"Human-nature Interactions through a Multispecies Lens"
This article introduces this issue of Conservation and Society, and argues strongly for new place-based conservation through a multispecies lens.
This article introduces this issue of Conservation and Society, and argues strongly for new place-based conservation through a multispecies lens.
Allison L. Mayberry, Alice J. Hovorka and Kate E. Evans use qualitative methods to explore human experiences with elephants and perceived impacts of elephants on human well-being in northern Botswana.
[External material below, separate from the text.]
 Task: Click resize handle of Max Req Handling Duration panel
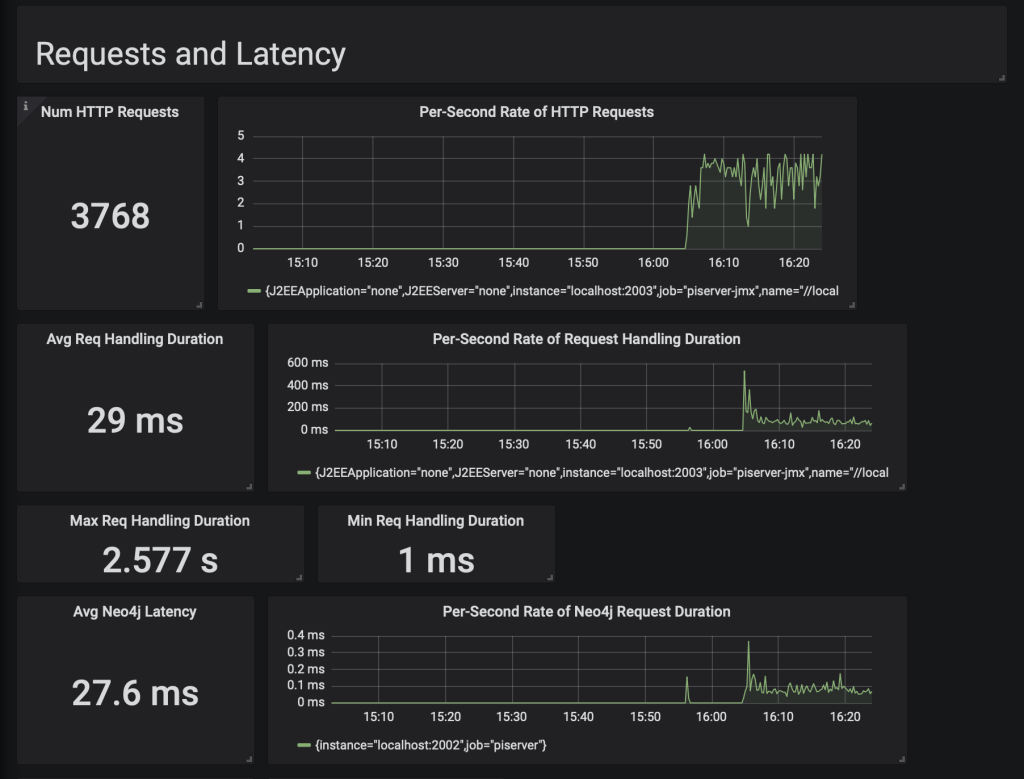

They emphasize the importance of investigating both visible and hidden impacts of elephants on human well-being to foster holistic understanding of human-elephant conflict scenarios and to inform future mitigation strategies.
Monika Krause and Katherine Robinson follow up on the observation that charismatic species attract a disproportionate amount of attention and resources in international conservation by investigating how cultural schemas and organizational routines shape resource allocation in conservation more broadly.
Crystal A. Crown and Kalli F. Doubleday explore media representation of Human-Leopard Interactions (HLI) in India, focusing on detecting agenda-setting and framing in articles, and whether these differ with the level of association with HLI. They conclude that the largely negative depiction, and differences in representation between geographic locations, could hinder mitigation strategies and policy by presenting stakeholders with incomplete information.
Catrina A. MacKenzie, Rebecca K. Fuda, Sadie Jane Ryan, and Joel Hartter use interviews and focus group discussions to assess the interaction of oil exploration with the three primary conservation policies employed by the Uganda Wildlife Authority: protectionism, neoliberal capital accumulation, and community-based conservation.
Sorrel Jones, Malcolm D. Burgess, Frazer Sinclair, Jeremy Lindsell and Juliet Vickery present new data on rule-breaking prevalence in Gola Rainforest National Park, Sierra Leone, and use these data in spatially explicit simulations to assess the survey effort and design required to detect change and assess the effect of rule-breaker behavior to these designs.
In this Special Section on Familiarizing the Extraterrestrial / Making Our Planet Alien, edited by Istvan Praet and Juan Francisco Salazar, Salazar explores world-making processes through which extreme frontiers of life are made habitable, arguing that microbial worlds are becoming part of worlding processes and projects that further these frontiers.
Timothy Hodgetts’s article for the Living Lexicon for the Environmental Humanities explores connectivity as a placeholder that seeks to capture multiple forms of multispecies mobility, using the eastern gray squirrel in English landscapes as an example.